What to produce =>
Copy out the full data exactly as given; pictures should not be included.

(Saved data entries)
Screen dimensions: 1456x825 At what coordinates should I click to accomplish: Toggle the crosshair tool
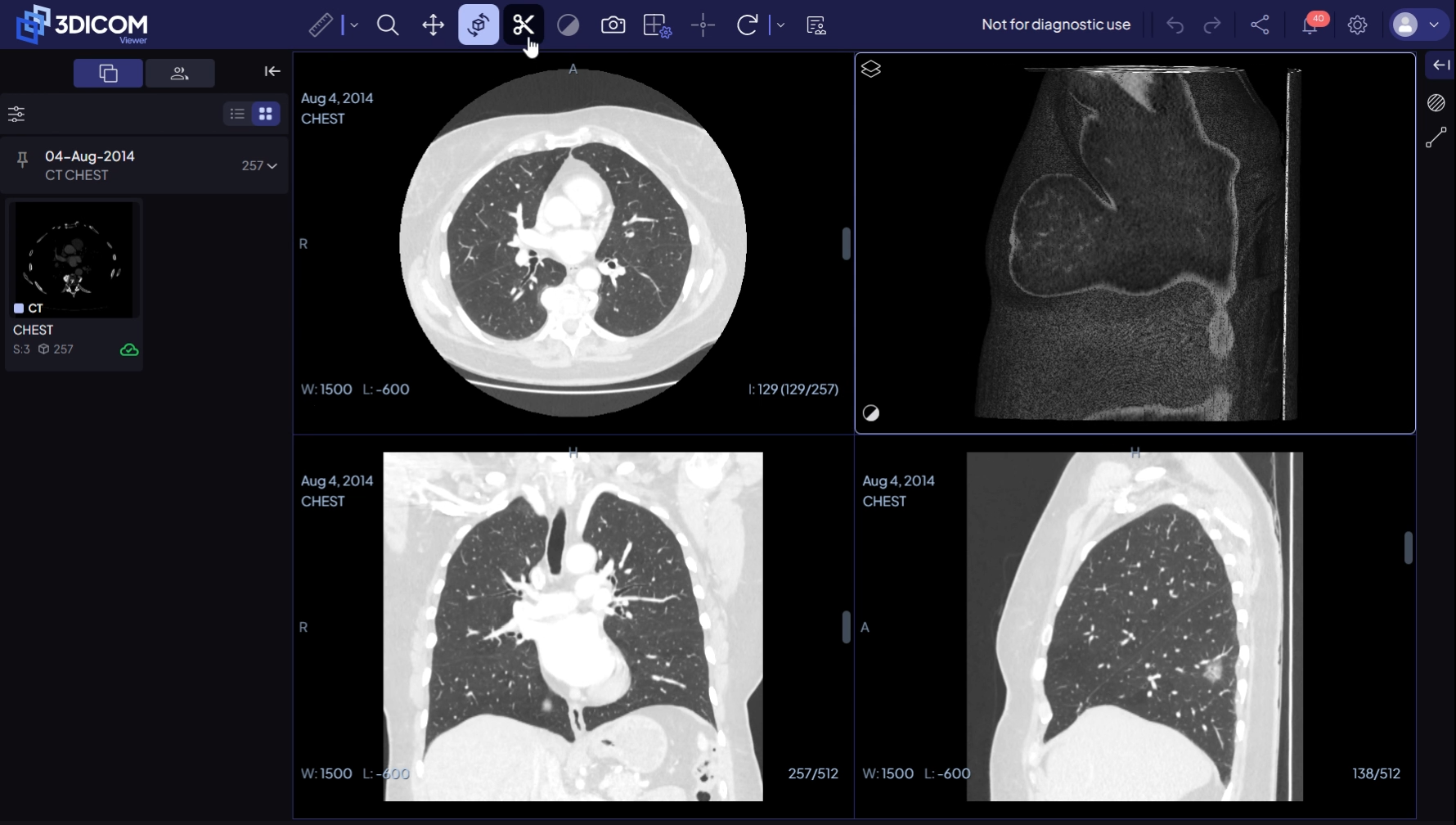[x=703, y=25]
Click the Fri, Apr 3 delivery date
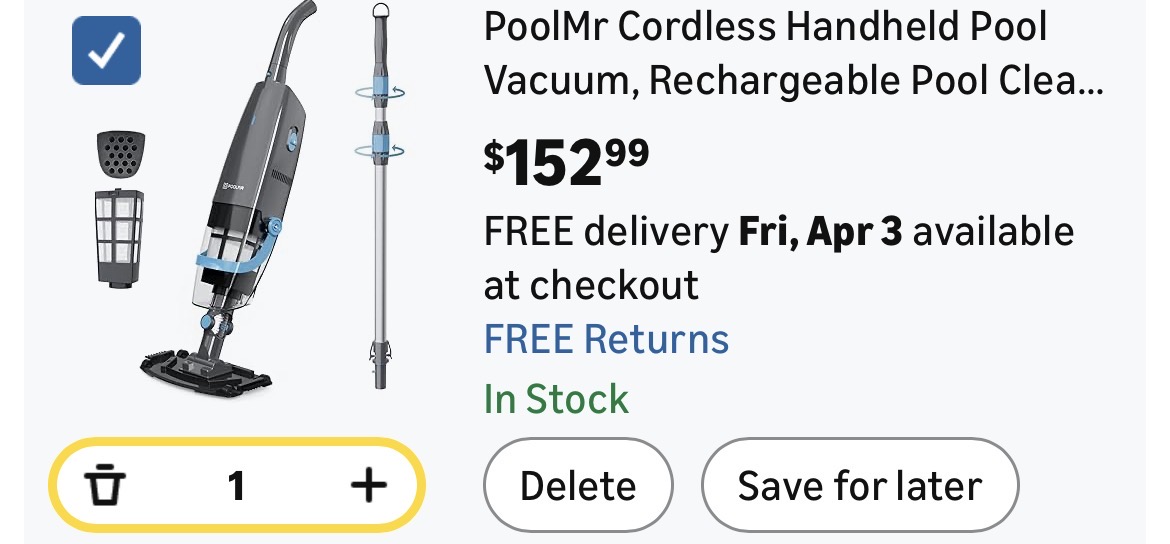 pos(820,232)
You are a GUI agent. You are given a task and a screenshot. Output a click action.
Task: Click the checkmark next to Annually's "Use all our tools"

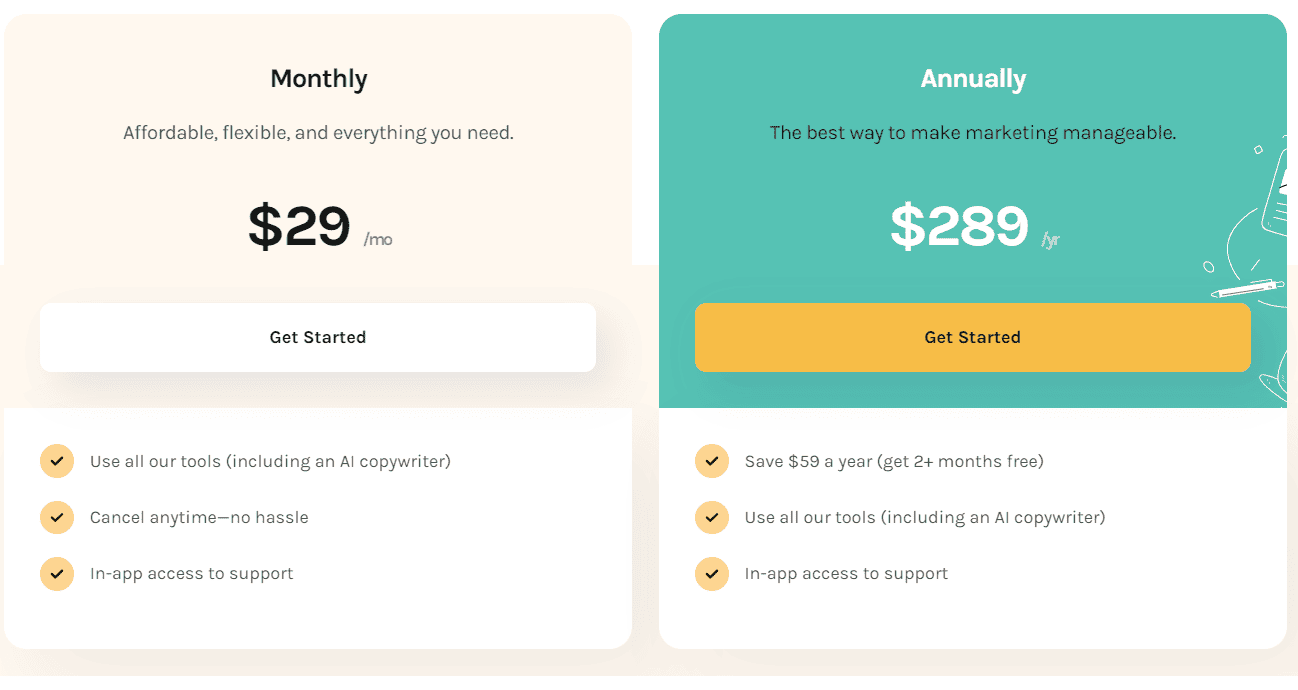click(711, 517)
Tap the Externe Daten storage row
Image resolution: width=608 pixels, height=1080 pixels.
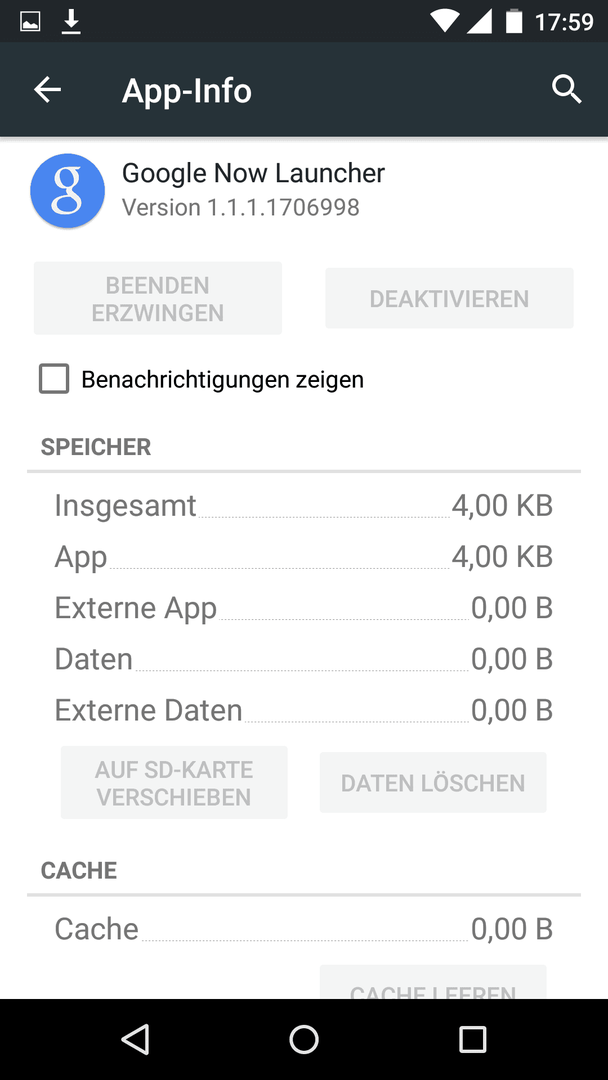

Your response =>
Screen dimensions: 1456x825 At what coordinates should I click to accomplish: Toggle the crosshair tool
[x=703, y=25]
Click the Fri, Apr 3 delivery date
 pos(820,232)
You are a GUI agent. You are given a task and a screenshot. Output a click action.
Task: Click the checkmark next to Annually's "Use all our tools"

click(711, 517)
Tap the Externe Daten storage row
Image resolution: width=608 pixels, height=1080 pixels.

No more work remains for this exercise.